Aircraft Accident Investigation: Eight Tips for Deploying an Aviation Expert

Aircraft accident investigation

Aircraft accident investigation is considerably more complex than many other areas of forensic engineering. In accidents involving vehicles or consumer products, an expert from a single engineering discipline is often sufficient to analyze your case. Due to the complexity of aviation matters, however, multiple experts from a range of engineering disciplines are often needed. The goal of this article is to give attorneys some tips on how to effectively hire and deploy experts on their aviation cases.

Retaining an Expert

Retaining an expert can be daunting.

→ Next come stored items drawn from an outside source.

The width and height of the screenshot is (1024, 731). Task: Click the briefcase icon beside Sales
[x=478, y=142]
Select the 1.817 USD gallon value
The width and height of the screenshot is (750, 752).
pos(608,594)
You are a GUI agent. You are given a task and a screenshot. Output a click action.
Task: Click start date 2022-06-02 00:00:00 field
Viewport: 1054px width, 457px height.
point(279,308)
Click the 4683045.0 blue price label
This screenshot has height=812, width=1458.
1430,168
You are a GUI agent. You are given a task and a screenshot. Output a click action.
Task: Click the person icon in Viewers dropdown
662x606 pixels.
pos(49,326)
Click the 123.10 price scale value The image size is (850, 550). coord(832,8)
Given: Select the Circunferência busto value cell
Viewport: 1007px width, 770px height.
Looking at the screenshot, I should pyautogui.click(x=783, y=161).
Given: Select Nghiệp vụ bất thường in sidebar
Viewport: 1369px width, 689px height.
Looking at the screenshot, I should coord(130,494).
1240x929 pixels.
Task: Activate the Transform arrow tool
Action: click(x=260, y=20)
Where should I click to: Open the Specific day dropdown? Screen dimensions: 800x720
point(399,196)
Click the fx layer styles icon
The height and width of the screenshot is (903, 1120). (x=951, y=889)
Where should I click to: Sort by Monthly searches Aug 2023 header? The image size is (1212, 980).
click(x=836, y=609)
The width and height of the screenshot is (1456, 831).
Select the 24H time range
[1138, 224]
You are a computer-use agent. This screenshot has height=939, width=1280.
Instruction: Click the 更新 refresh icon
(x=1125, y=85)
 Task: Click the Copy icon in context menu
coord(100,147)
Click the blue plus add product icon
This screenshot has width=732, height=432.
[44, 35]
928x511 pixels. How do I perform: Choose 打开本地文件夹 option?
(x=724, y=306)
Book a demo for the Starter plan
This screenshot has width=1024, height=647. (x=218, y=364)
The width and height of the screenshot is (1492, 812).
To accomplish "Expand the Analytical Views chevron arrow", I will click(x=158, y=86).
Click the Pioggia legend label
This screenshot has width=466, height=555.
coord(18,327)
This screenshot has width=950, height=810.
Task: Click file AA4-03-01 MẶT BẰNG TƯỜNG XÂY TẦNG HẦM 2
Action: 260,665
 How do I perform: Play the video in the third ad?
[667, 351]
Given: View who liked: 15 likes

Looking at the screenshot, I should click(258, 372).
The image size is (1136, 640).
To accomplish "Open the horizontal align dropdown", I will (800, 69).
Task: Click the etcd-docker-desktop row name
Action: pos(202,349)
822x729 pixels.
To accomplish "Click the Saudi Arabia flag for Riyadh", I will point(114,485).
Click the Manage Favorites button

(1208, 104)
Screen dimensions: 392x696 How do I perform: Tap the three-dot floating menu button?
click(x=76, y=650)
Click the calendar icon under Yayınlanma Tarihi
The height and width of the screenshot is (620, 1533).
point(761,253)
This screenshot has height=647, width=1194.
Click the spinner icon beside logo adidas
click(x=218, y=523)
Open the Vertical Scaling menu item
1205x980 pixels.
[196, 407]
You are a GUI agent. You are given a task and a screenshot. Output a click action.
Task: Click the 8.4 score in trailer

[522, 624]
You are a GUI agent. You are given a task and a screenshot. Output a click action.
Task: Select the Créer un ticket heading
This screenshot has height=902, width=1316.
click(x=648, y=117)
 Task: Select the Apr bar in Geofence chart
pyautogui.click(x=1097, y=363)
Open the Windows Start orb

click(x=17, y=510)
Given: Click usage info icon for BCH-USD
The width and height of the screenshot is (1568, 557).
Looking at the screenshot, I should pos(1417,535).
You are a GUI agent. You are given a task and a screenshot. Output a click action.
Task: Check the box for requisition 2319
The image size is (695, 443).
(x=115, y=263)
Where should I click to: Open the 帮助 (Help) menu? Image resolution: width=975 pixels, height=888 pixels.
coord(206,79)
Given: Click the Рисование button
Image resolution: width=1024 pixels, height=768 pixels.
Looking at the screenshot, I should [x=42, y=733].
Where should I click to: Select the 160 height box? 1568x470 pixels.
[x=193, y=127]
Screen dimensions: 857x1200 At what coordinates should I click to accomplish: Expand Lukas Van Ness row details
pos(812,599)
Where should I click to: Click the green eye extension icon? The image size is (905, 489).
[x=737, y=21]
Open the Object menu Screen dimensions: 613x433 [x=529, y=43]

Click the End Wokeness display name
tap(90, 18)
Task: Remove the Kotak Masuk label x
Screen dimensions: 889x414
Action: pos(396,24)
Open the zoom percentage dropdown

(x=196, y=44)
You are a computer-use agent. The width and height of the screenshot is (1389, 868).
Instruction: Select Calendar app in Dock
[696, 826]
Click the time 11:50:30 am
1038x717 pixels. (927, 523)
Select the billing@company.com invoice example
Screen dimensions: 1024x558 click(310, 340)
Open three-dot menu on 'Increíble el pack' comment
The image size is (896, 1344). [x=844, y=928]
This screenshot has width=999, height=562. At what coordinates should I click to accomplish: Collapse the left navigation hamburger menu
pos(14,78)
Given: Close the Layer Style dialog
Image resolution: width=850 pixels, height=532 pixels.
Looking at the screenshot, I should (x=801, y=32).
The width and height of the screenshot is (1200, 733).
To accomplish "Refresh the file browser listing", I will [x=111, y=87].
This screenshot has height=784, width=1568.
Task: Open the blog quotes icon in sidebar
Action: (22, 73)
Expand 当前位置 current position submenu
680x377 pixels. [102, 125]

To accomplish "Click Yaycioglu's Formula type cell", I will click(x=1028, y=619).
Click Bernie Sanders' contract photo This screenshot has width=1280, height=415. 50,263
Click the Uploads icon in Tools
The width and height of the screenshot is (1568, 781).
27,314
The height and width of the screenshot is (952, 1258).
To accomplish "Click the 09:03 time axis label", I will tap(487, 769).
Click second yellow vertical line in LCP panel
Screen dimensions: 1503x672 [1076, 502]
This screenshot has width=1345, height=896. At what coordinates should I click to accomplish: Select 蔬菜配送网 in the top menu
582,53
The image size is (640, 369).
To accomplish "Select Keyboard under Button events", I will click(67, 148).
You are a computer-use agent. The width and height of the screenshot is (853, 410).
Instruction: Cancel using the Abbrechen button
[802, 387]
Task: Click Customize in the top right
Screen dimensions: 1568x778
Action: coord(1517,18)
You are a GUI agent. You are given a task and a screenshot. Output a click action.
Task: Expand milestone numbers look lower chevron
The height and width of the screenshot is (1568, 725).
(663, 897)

You may worry about the cost of an expert, if the expert’s findings will support or hurt your case, or if the expert’s opinion might change over the course of the investigation. Problems with an expert can often be traced to the beginning of the expert’s involvement. These tips should help avoid or diminish surprises.

Tip #1. Talk to and qualify your expert before hiring.

If you are unsure whether you need an expert, pick up the phone and talk to one. Most experts enjoy discussing new cases and are willing to help you find the right person for your case. Keep the conversation general until you are sure the expert or his/her firm has not already been retained. Even from a general conversation about your case, you can expect to glean insight into whether an aviation expert can help you, who that expert might be, and how much he/she might cost. Good experts are candid about their limitations and will tell you which issues they can address, as well as alert you to issues that will require other experts.

Once you find the expert you are looking for, ask that expert why he/she is qualified to work on your particular case. The expert should be able to relate how his or her education and experience will meet the scientific and technical demands of your case. Ask for a current copy of their curriculum vitae (CV) and read it as though you were opposing counsel. Clarify anything on the CV that concerns you. Thorough qualification of your expert at the outset can prevent problems later in the case.

Tip #2. Hire your expert early!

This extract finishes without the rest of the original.